Wednesday, July 20, 2005

I'd give u a call but I'm at a meeting


Well, life as Pastor Doug goes on.
An interesting thing about my brand new life is that there are two. Well, there's the pic. I had in my head and the one that is rapidly obliterating most of said picture. This isn't to say that there are no places were my two lives overlap. Though I wish these overlapping places would happen in more of the parts of my liking. Anyhow, why don't I just mention some of these, both the ones in common and the ones I was way off on.
My original picture of being a pastor was one in which there were no administrative duties and meetings would be short, to the point and 100% productive. That would be because the meetings would be there to agree on all the great ideas and results of the creative process that all committees have already gone through. Of course, I was aware that that was my fantasy and was eager to see how reality would change it.
So, I started work and this is what happened to that picture. In order to get anything done there is much administrative work to be done. But that's just so that one is more prepared to go to the meeting to discuss what's hoped to be the end product. There's nothing wrong with the idea changing and being adjusted as more people bring their input on it. However, some ideas spend a really long time being thought of, about, and worked out. Now granted, some of these ideas deserve to be there and stay there. So, my fantasy has been and will be adjusted and brought to reality as time goes on. The first adjustment, or the one that's seem most noticeable for me has been on the creative side, this has made me look at that process in a very different way. I think now I've come to see my ideas and or possible plans for the church in very much the same way NYC looks like from across the Hudson river. It is beautiful, in some instances breathtaking. It also looks very orderly and well planned. On a clear day one can see clear across Manhattan through one of the streets that run east to west. From a distance it's great, but now as a Pastor I need to cross that bridge and deal with all the details and how people affect them. In other words, I know now my ideas will get messy, difficult, and changed. For some people that's very stressful. Just as they do not like NYC because it's loud, messy, etc. some prefer not to go through all the trouble of working an Idea through to execution. I on the other hand, like NYC so much that I'm willing to "put up" with all its messiness and its even fun for me ( at times). Well, this analogy was working up to now. I'm not sure I like the messiness of working through ideas as much as being in NYC. But what I do know is that I like the picture I have of the church from across the river so much that I am willing to get in there and work. Not as a challenge but in a thankful attitude towards the one who created all its beauty and calls us to come closer to Him through the church He created.

Thursday, July 14, 2005

Graduation into a new life


First thoughts on being called to be a pastor at a church

Graduating from seminary changed my life more than the time leading to my choice to go to seminary about 4-5 years ago. Everything about me was new, well everything outside of me. The Apostle Paul spoke of us (Christians) being clothed by Christ, covered all around by Him. My coming to Calvary has truly been a very palpable example of being clothed with something. The traditional "apostolic succession" churches would probably call that "something" the office of the pastor. I no longer live as an individual who happens to do a certain job for a living. I AM a pastor. Being a pastor isn't something I can only do, it is something I have to live. Of course, I have chosen to live it but even if I wanted a break I couldn't take one. My name is no longer Doug, I am Pastor Doug now.

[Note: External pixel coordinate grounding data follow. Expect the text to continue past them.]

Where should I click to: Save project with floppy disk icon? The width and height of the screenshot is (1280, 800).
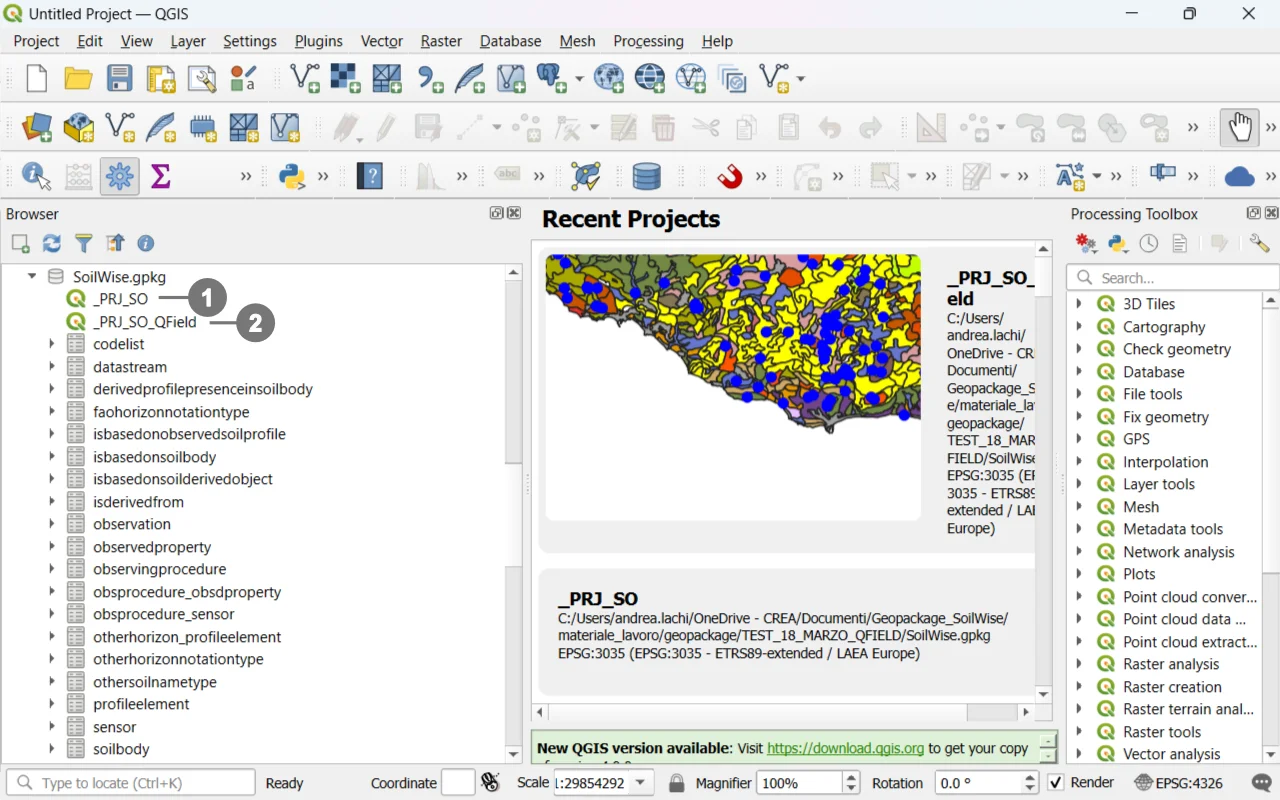point(120,78)
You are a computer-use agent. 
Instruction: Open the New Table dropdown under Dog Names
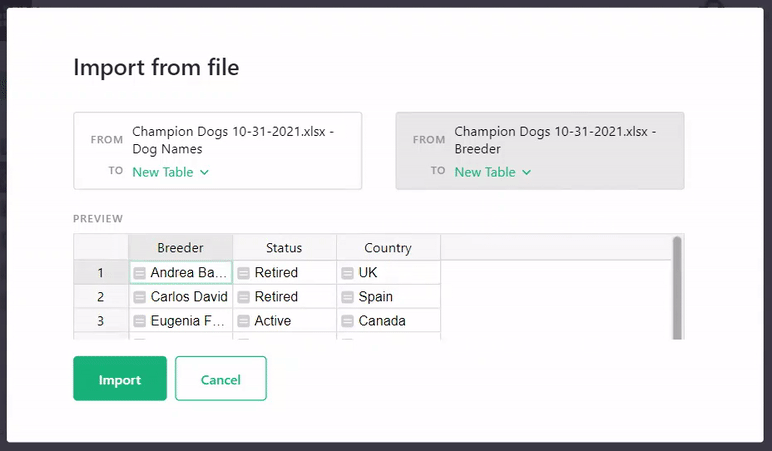(x=172, y=172)
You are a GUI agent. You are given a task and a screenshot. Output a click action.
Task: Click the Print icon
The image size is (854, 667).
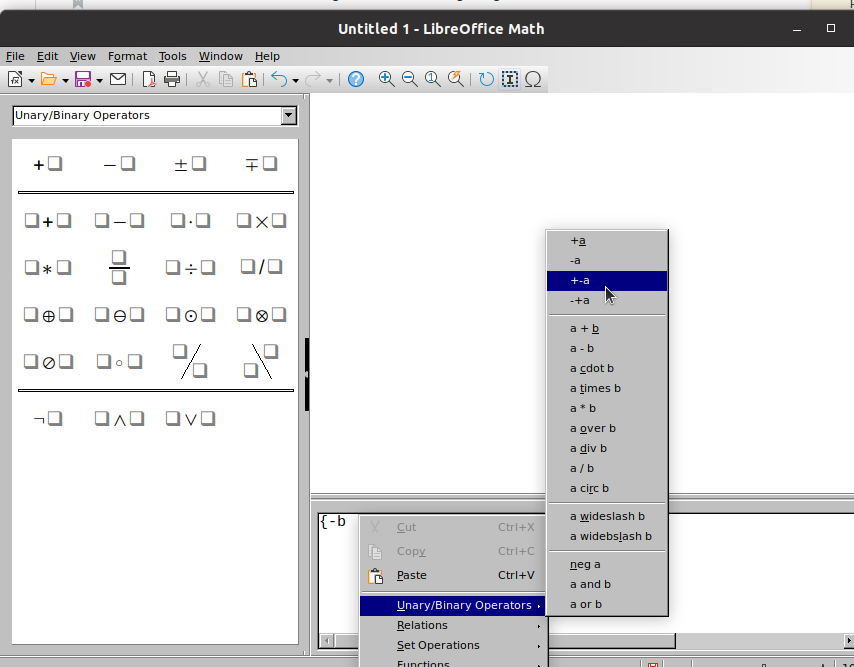click(170, 78)
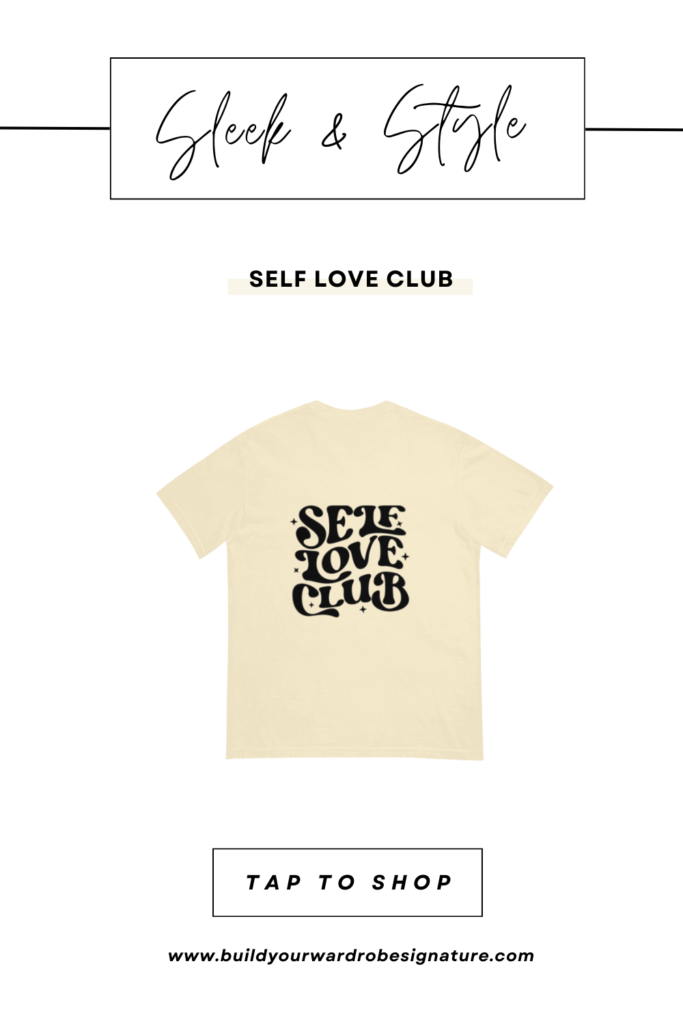This screenshot has height=1024, width=683.
Task: Click the word LOVE printed on shirt
Action: (349, 560)
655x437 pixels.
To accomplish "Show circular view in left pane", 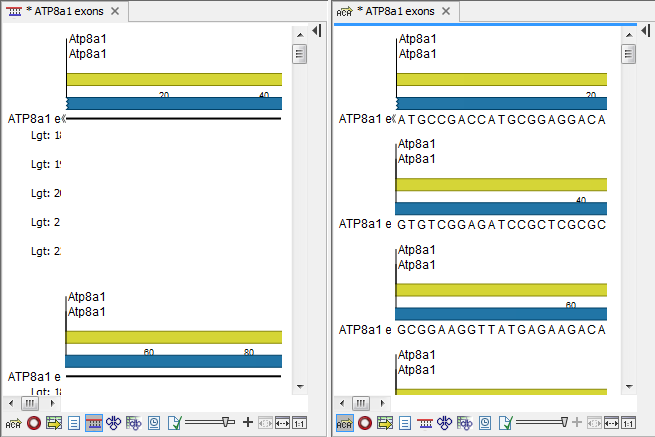I will point(34,423).
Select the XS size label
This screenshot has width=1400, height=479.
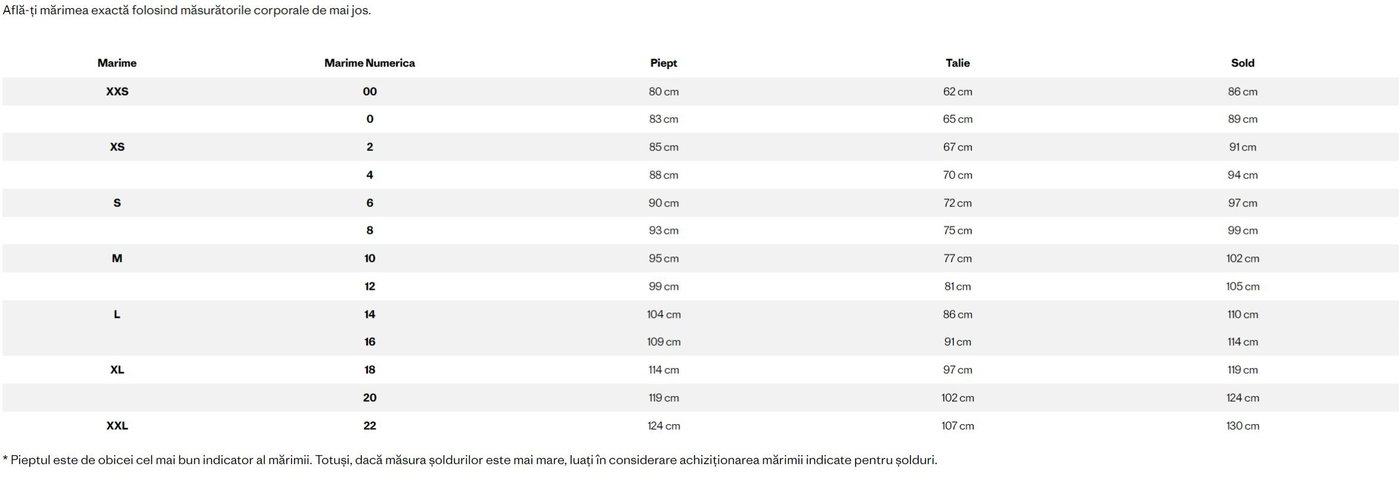coord(117,147)
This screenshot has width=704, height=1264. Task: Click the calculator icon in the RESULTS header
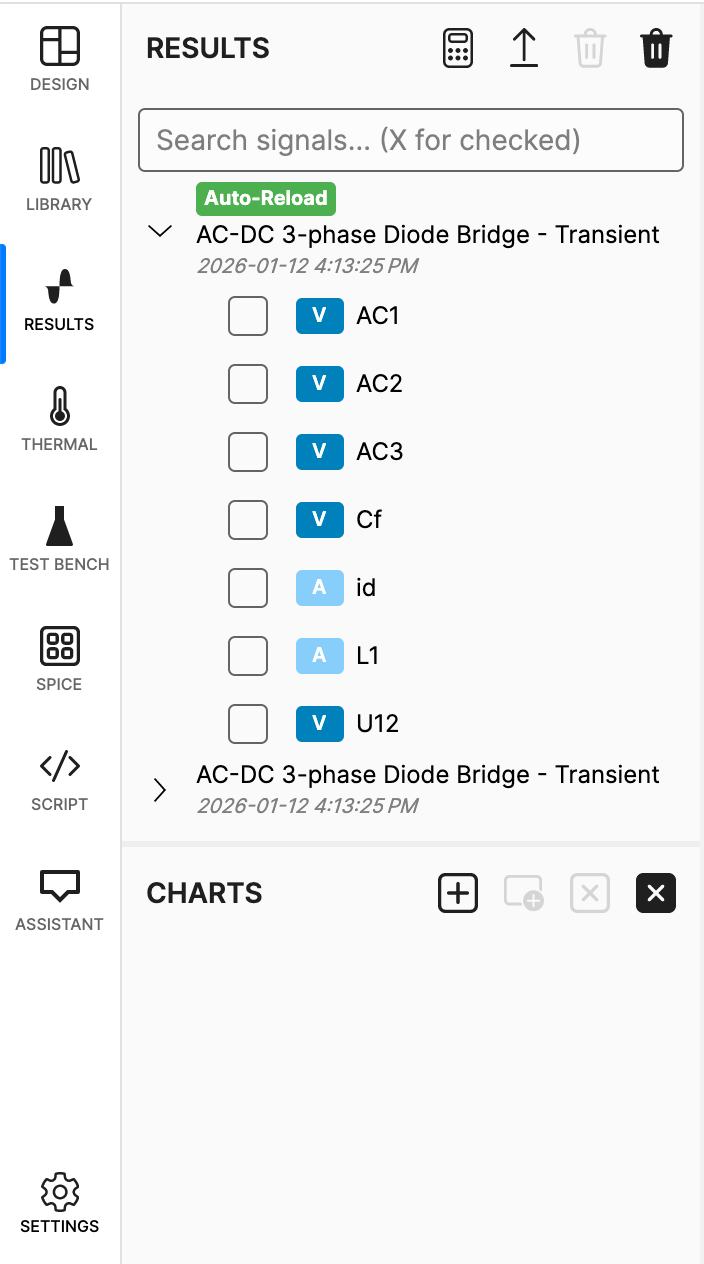457,47
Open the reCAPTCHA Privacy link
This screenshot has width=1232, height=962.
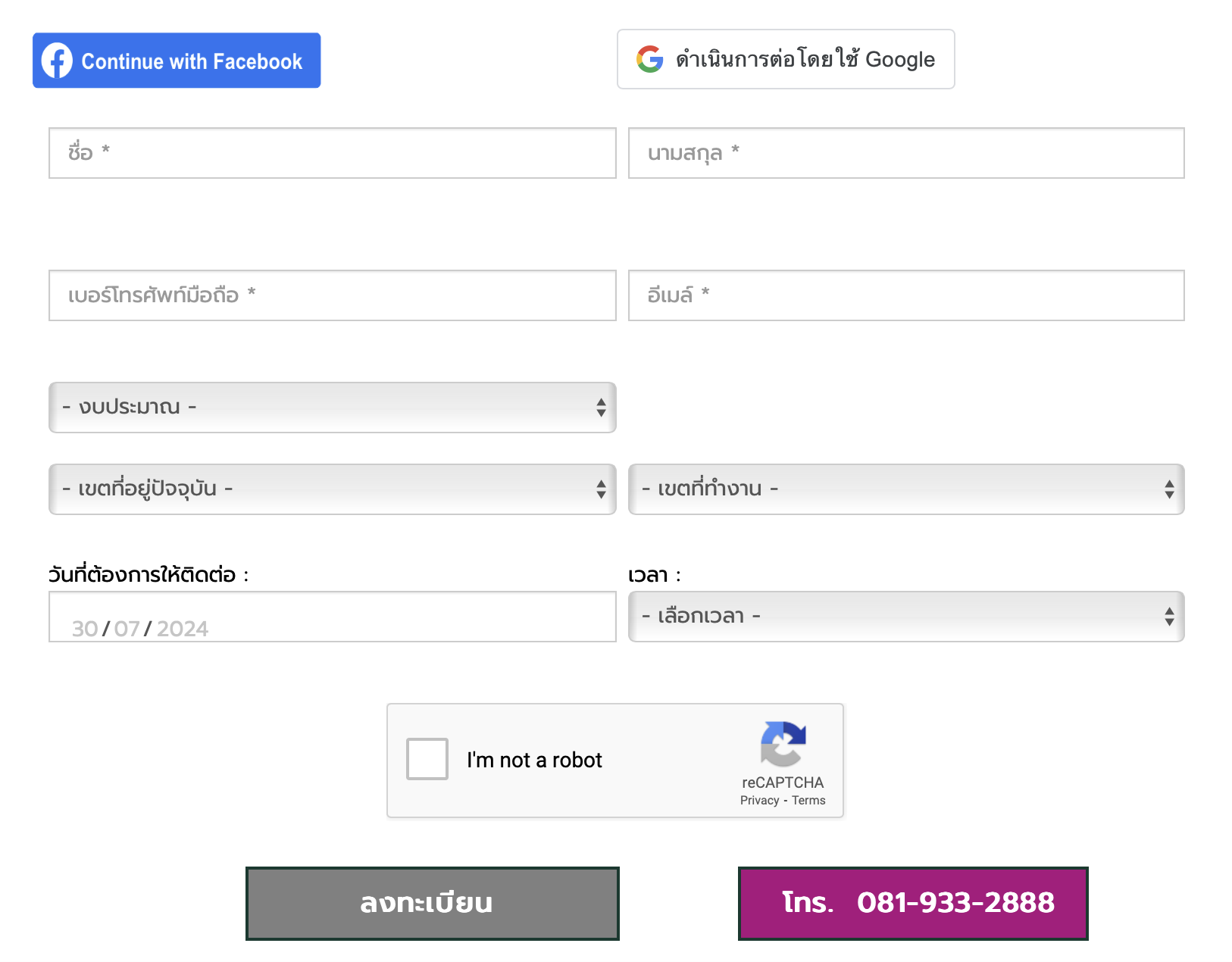click(759, 801)
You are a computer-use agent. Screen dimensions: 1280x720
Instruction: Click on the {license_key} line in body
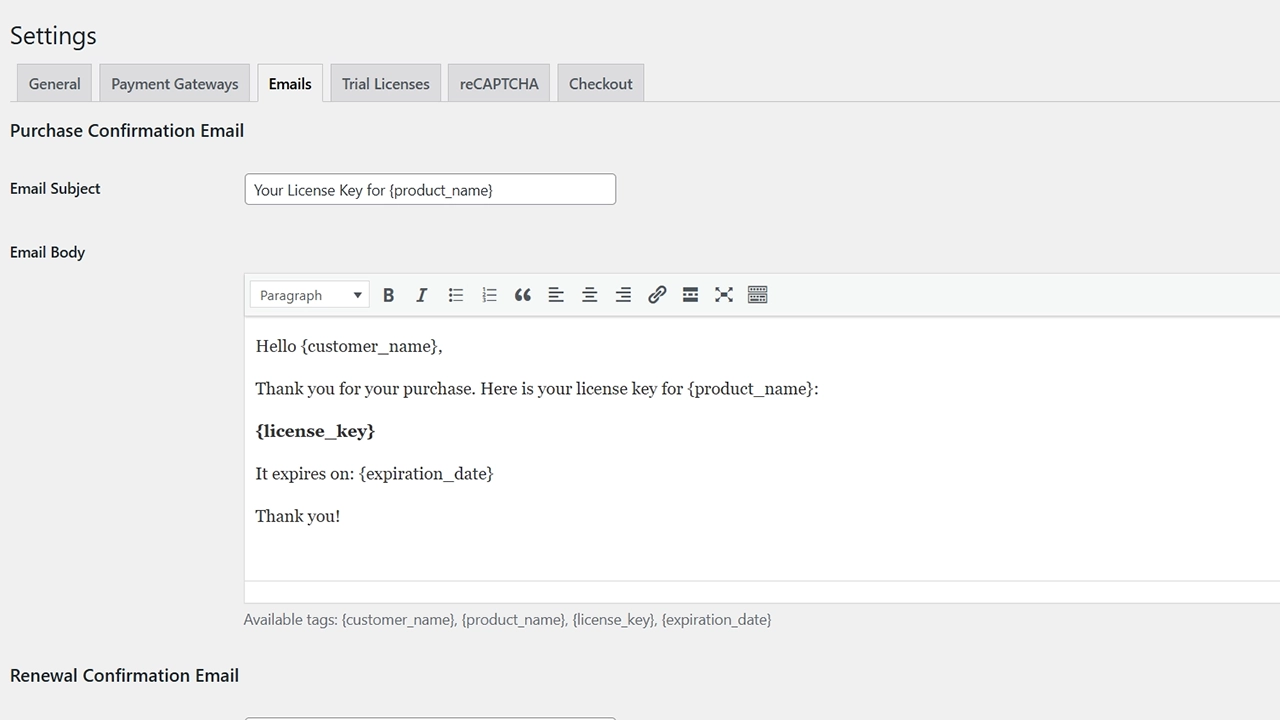[315, 431]
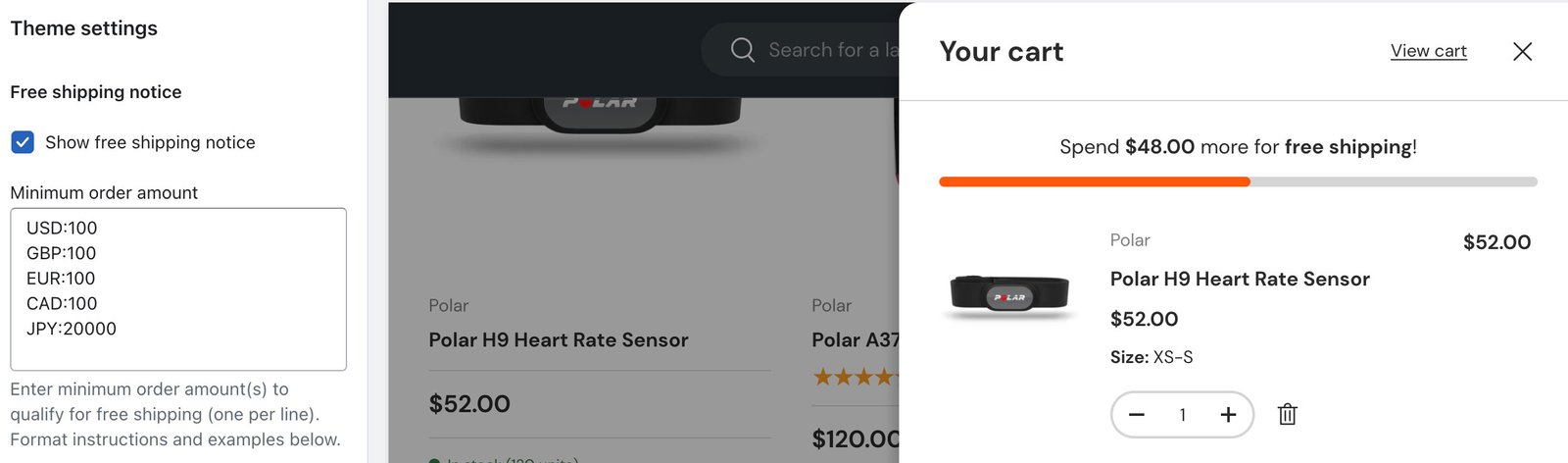Toggle the Show free shipping notice checkbox
Image resolution: width=1568 pixels, height=463 pixels.
click(23, 142)
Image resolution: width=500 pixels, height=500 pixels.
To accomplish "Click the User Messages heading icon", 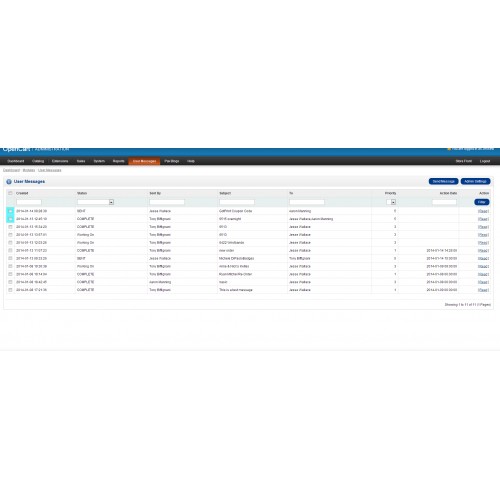I will [x=9, y=182].
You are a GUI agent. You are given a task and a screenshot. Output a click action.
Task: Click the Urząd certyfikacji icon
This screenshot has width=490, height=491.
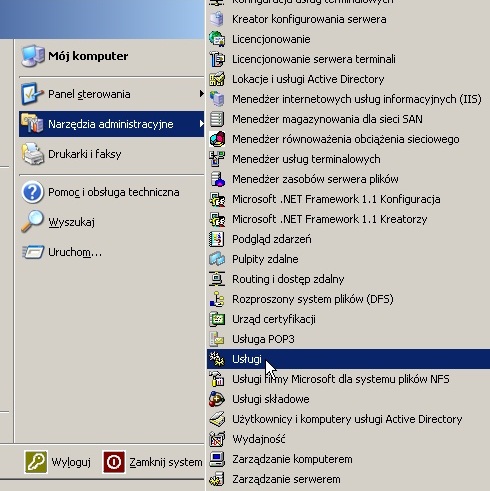pos(217,319)
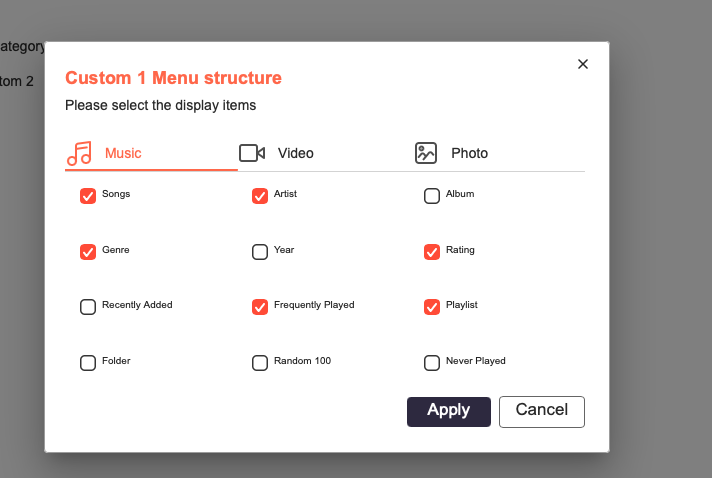This screenshot has height=478, width=712.
Task: Click the Video camera icon
Action: 251,153
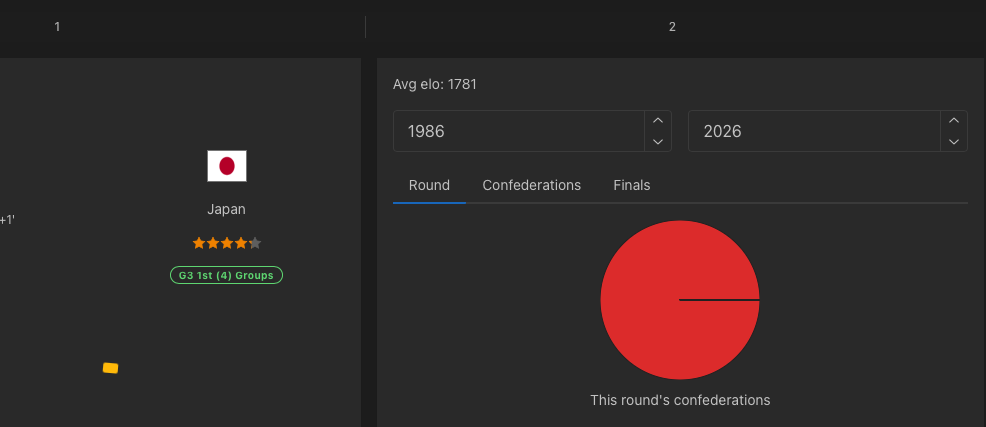Select column header 1

coord(57,27)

The pastor's first official outing

This past Sat. 6/9/05 there was a festival at Elmwood park in Norristown. JAM ( Jesus and me, I think) It was my first outing as Pastor Doug representing Calvary Baptist. I was amazed by what that little word above my name in my name tag did for the way I was treated! My interactions went something like this; hey, how're you doing? ( I'd get close enough for my name tag to be read) Oh! Pastor how are you. My name is... All day long it went in similar ways. Then there was one guy who stood above all my other interactions on that day. Here's an excerpt ,
Guy: Hey, how are you?
Me: Hi, I'm alright
Guy: ( looks at my name tag) pastor Doug...PASTOR! You're a pastor!? ( guess he doesn't really have much of an inner editing sense) Come here for a second. So, you're a pastor? What, did you start right out of high school!? ( I laughed) But, seriously, aren't you too young to be a pastor?
Me: Shouldn't you think a bit before you say these....Well, that's what I wanted to say. What I did say was, well, I'm just getting started...

I guess my spiky hair and cargo shorts didn't really give out that pastoral aura, whatever that may be. I guess the question in my mind is, how do I keep my ego in check while at the same time establishing and presenting the office of the pastor in a dignified and appropriate manner. Perhaps the issue does go back to Paul. The best way may be to keep in mind the fact that the only reason I can even be here much less be a pastor is because of the fact that Christ has embraced me and clothed me with himself. So, I am a pastor called to be a servant first. While at the same time, never forgetting that the office serves to humbly represent the one and only God, creator of all that is seen and unseen... ( little nicene creed quote there) But above all, a God who loves all of creation much more than we can comprehend.